Units to ShedPaul LaViolette, Boston Scientific's chief operating officer, said drug-coated stents would represent 25% of sales in the combined company. That would include Taxus, as well as the shared rights for the drug-coated stent being developed by Guidant. Sharing the rights for the Guidant stent is part of his company's effort to avoid antitrust problems with the Federal Trade Commission. Boston Scientific also promises to divest Guidant's vascular intervention and endovascular businesses, which company officials estimated could fetch $3 billion. These businesses, which include stents, also feature catheters and guide wires for treating diseases of blood vessels outside the heart and brain.

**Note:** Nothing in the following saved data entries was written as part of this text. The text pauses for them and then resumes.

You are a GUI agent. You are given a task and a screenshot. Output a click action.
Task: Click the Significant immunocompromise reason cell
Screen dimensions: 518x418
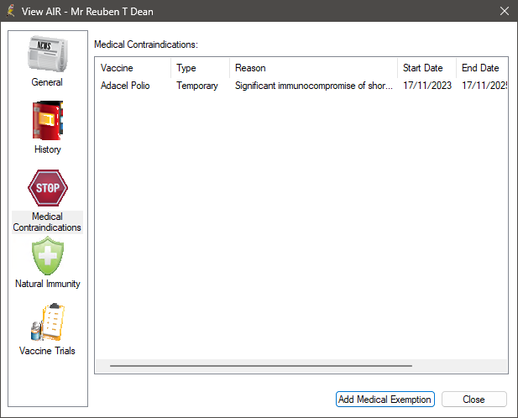[313, 86]

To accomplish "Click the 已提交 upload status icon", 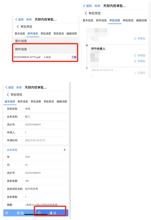I will 135,73.
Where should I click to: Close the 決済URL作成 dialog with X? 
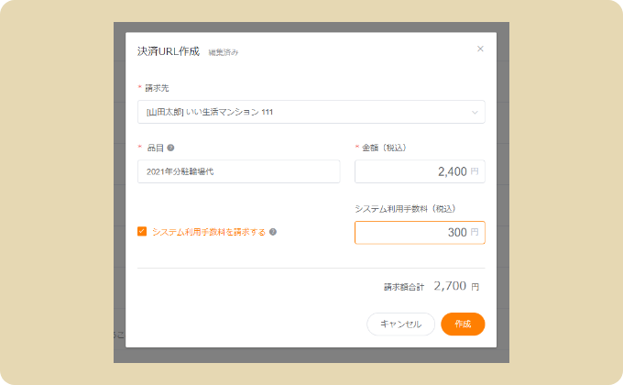click(x=480, y=49)
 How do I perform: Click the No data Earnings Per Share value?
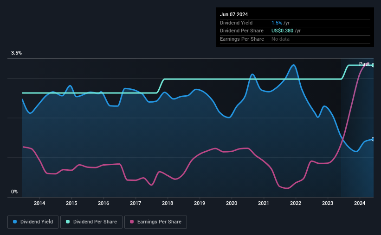click(280, 39)
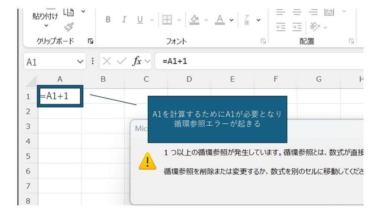Click the cancel X in formula bar

(x=107, y=61)
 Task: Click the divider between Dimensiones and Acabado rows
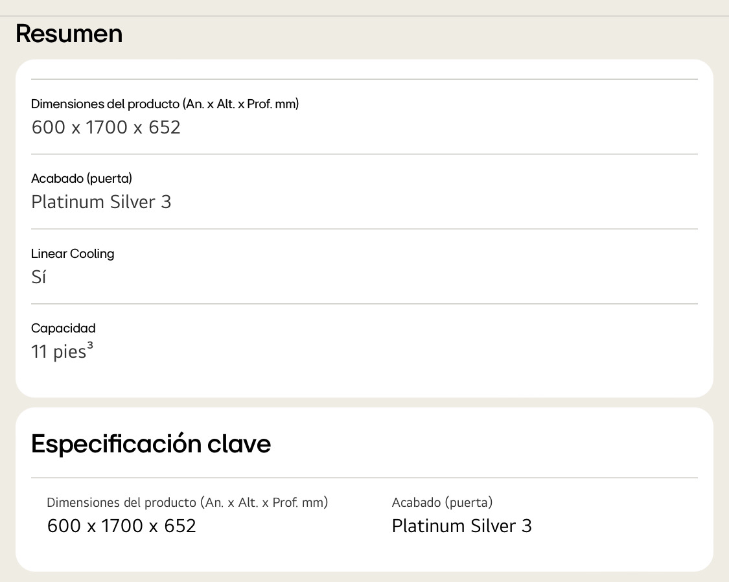tap(364, 154)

"The combination of Guidant and Boston Scientific will create the world's leading cardiovascular device company accelerating diversification and growth," Boston Scientific says. "The shareholders of both Guidant and Boston Scientific will benefit from the significant upside potential of the combined company, which will be strongly positioned in a wide range of medical markets and be supported by a more diversified base of revenues and earnings. Boston Scientific's shares are down 23% this year despite a roughly 17% runup since the start of October that has reflected speculation that it was a takeover target. Based on Friday's close of $27.33, they trade at 14.9 times the 2005 Thomson First Call earnings consensus of $1.84 a share and 14.5 times the 2006 consensus of $1.89 a share. The $72-a-share offer is roughly 35.4 times the 2005 Thomson First Call consensus earnings estimate for Guidant of $2.03 a share, although the company has significant balance sheet cash. Shares of several other medical device makers traded actively, most notably St. Jude Medical ( STJ), the third-biggest cardiac rhythm management company behind Medtronic and Guidant. St. Jude periodically appears as a subject of takeover speculation, and Monday was no exception. "Should Johnson & Johnson lose the Guidant franchise, the next likely dance partner is St. Jude," said Wuensch of Harris Nesbitt. St. Jude's stock climbed $2.29, or 4.7%, to $50.56 in heavy trading. Medtronic's stock was up 51 cents, or 0.9%, to $56.29. Abbott was off 37 cents, or 1%, to $38.19.